Tuesday, January 23, 2007

so i had this dream last night

Jimmy and Rosalyn Carter were guest speakers. (I love them)

I must have been some sort of college graduation - as we were in a very large auditorium.

I saw Ronald Regan leaving as I was getting there. Apparently my subconscious is not aware of his death.

The big news is that Oprah was there. In my dream. She has made appearances in my dream world several times in the past. And each time, she knows who I am. Not like we are best buds or anything - but she recognizes me and always calls me by name. Same thing last night. In the middle of the speechs and stuff she approaches me and wants me to help her unpackage and assemble a baby stroller for a doll. So I do. Go figure?!

Then I go back to the Green Room with her and Tom and Katy (Cruise) are there. I proceed to tell him very politely (okay, not so politely) what an idiot he is and if he does not believe in better mental living through pharmaceuticals he should come spend a month at my house with just me and my daughter. That would certainly convert his way of thinking or KILL him. My daughter and i in the same house for a month with neither of our meds - he would bash his own head in with pots and pans.

> [QUESTIONS ON THE MATERIAL]:
- 1) Transcribe the blog post about the dream, beginning at "Then I go back" and ending after "pots and pans.".
- 2) In the blog post about the dream, what did Oprah ask the writer to help her with?

> [RECORDS SHOWN]:
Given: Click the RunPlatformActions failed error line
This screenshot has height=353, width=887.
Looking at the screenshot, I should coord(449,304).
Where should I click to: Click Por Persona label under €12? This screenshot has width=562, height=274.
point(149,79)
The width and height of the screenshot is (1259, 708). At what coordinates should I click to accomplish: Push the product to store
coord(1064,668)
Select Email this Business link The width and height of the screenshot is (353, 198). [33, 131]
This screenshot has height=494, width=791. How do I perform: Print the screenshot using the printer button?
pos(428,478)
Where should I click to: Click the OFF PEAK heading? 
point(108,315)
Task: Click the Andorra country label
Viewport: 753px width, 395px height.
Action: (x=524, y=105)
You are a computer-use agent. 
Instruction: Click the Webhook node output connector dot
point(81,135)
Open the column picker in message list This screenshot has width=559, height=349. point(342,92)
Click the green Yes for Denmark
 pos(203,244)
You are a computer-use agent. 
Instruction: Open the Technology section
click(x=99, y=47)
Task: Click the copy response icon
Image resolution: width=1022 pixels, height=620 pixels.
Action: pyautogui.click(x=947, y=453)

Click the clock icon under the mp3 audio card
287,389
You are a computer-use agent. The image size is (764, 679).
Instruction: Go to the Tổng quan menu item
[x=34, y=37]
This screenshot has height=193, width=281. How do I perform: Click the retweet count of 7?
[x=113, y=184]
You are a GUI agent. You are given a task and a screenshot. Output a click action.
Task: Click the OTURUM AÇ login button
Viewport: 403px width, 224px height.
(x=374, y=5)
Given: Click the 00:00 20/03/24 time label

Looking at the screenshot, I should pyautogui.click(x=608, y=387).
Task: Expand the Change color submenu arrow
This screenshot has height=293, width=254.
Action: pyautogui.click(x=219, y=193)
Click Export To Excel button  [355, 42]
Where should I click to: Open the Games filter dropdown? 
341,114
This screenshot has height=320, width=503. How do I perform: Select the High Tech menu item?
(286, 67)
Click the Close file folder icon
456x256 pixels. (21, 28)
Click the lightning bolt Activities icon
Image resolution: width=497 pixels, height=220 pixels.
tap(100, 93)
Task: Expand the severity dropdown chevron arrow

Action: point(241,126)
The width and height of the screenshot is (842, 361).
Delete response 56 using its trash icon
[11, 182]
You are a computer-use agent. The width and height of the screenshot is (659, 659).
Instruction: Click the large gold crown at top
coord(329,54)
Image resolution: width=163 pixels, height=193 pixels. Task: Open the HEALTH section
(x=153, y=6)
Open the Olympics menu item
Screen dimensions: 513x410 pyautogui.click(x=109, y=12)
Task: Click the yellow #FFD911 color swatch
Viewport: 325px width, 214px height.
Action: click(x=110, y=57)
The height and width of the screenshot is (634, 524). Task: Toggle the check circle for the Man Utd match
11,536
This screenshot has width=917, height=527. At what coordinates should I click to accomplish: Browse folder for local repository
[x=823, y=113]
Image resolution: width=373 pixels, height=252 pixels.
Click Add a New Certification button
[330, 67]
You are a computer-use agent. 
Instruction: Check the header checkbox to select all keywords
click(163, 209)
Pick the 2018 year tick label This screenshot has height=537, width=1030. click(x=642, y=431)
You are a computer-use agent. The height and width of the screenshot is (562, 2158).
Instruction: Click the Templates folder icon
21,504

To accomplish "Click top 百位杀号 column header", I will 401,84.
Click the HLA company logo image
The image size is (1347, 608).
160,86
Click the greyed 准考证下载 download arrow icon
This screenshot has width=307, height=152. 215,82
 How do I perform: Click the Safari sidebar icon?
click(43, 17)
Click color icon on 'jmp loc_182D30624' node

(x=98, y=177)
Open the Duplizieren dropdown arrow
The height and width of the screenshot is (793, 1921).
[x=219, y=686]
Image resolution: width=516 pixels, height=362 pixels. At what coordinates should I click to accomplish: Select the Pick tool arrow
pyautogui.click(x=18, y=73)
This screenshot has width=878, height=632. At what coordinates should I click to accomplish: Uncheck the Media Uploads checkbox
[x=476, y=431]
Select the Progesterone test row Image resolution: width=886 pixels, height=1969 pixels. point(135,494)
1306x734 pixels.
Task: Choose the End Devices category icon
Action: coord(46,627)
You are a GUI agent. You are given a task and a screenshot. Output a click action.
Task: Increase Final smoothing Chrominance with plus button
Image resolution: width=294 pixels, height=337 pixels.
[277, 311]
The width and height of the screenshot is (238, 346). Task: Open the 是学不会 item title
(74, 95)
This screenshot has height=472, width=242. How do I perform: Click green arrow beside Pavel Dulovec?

> [EXERCISE RESULTS]:
- 1)
Then I go back to the Green Room with her and Tom and Katy (Cruise) are there. I proceed to tell him very politely (okay, not so politely) what an idiot he is and if he does not believe in better mental living through pharmaceuticals he should come spend a month at my house with just me and my daughter. That would certainly convert his way of thinking or KILL him. My daughter and i in the same house for a month with neither of our meds - he would bash his own head in with pots and pans.

- 2) Unpackaging and assembling a baby stroller for a doll.